[Opening STUDY TEXT section]

= 2026 Colorado Proposition 135 =

Proposition 135, the Prohibit Surgeries for Treatment in Response to Minors' Perception of Sex or Gender Measure, is an initiated state statute that will appear on the November 3, 2026, ballot in the state of Colorado. The measure would prohibit gender-affirming surgery for minors in the state, and would ban the use of state or federal funds, insurance coverage, or Medicaid reimbursements to pay for gender-affirming surgery.

== Background ==
Currently, gender-affirming surgery is legal for minors in the state of Colorado, and health insurance providers are not permitted to deny or limit insurance coverage for gender-affirming surgery if a provider determines the treatment is "medically necessary". As of August 2026, gender-affirming surgery for minors is banned by law in 25 U.S. states. (Note: Two other U.S. states–Montana and Kansas–have passed legislation prohibiting gender-affirming surgery for minors, but courts have blocked the legislation from going into effect.)

Proposition 135 would enact the Protect Children from Irreversible Sex Change Surgery Act, prohibiting gender-affirming surgery for Colorado residents under the age of 18. The measure would also prohibit minors from using state and federal funds (including insurance coverage or Medicaid reimbursements) to pay for gender-affirming surgery. The measure would not prohibit "treatment for acquired physical or chemical abnormalities", "treatment for persons born with a medically verifiable disorder of sex development", or male circumcision.

On March 17, 2026, the Colorado secretary of state announced that Proposition 135 had qualified for the November ballot after submitting nearly 165,000 petition signatures.

[Closing STUDY TEXT section]
[Opening DATA FOR ANALYSIS section]

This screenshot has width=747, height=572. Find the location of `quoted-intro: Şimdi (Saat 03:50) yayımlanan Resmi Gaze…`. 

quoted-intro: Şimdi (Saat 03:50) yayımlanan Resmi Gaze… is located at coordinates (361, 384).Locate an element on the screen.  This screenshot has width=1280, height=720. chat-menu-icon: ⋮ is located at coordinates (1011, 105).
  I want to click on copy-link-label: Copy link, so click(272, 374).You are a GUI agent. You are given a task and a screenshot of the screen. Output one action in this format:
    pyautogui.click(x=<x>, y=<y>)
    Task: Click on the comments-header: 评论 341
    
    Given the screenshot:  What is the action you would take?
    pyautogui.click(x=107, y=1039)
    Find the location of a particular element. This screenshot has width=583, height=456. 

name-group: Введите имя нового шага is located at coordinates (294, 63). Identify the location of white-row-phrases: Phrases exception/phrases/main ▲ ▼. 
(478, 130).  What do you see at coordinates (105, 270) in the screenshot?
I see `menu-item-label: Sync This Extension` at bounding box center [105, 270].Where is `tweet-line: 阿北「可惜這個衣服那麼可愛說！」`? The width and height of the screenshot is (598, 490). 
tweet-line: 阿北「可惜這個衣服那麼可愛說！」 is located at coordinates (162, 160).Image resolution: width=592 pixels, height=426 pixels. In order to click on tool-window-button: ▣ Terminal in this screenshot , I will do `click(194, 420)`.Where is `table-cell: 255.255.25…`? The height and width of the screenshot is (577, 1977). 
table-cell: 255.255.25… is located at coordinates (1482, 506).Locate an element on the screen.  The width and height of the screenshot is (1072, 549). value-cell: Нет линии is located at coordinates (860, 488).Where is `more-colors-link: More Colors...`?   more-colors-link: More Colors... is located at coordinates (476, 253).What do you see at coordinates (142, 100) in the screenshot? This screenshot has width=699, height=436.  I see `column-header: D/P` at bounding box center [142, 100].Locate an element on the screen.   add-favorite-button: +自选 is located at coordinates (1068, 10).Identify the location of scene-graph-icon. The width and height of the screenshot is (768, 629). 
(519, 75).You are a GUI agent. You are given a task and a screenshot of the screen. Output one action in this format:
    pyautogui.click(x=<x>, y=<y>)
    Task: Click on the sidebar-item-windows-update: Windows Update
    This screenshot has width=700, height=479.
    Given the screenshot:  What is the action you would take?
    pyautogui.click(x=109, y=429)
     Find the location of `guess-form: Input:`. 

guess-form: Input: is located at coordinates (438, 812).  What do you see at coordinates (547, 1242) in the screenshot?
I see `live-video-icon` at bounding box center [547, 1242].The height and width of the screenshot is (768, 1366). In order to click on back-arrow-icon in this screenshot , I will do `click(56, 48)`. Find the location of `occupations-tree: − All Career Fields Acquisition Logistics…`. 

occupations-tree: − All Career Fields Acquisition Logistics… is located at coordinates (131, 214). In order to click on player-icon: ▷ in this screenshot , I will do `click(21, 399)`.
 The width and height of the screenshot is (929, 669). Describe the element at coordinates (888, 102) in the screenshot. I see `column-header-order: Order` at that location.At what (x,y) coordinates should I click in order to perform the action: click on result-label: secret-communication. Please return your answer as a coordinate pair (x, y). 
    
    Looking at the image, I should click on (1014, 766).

[Closing DATA FOR ANALYSIS section]

• [EXERCISE DIRECTIONS]: In the Proposition 135 text, what is the name of the act that the measure would enact? The data are separate material, unrelated to the Proposition 135 text.

• [RESPONSE BELOW]: The Protect Children from Irreversible Sex Change Surgery Act.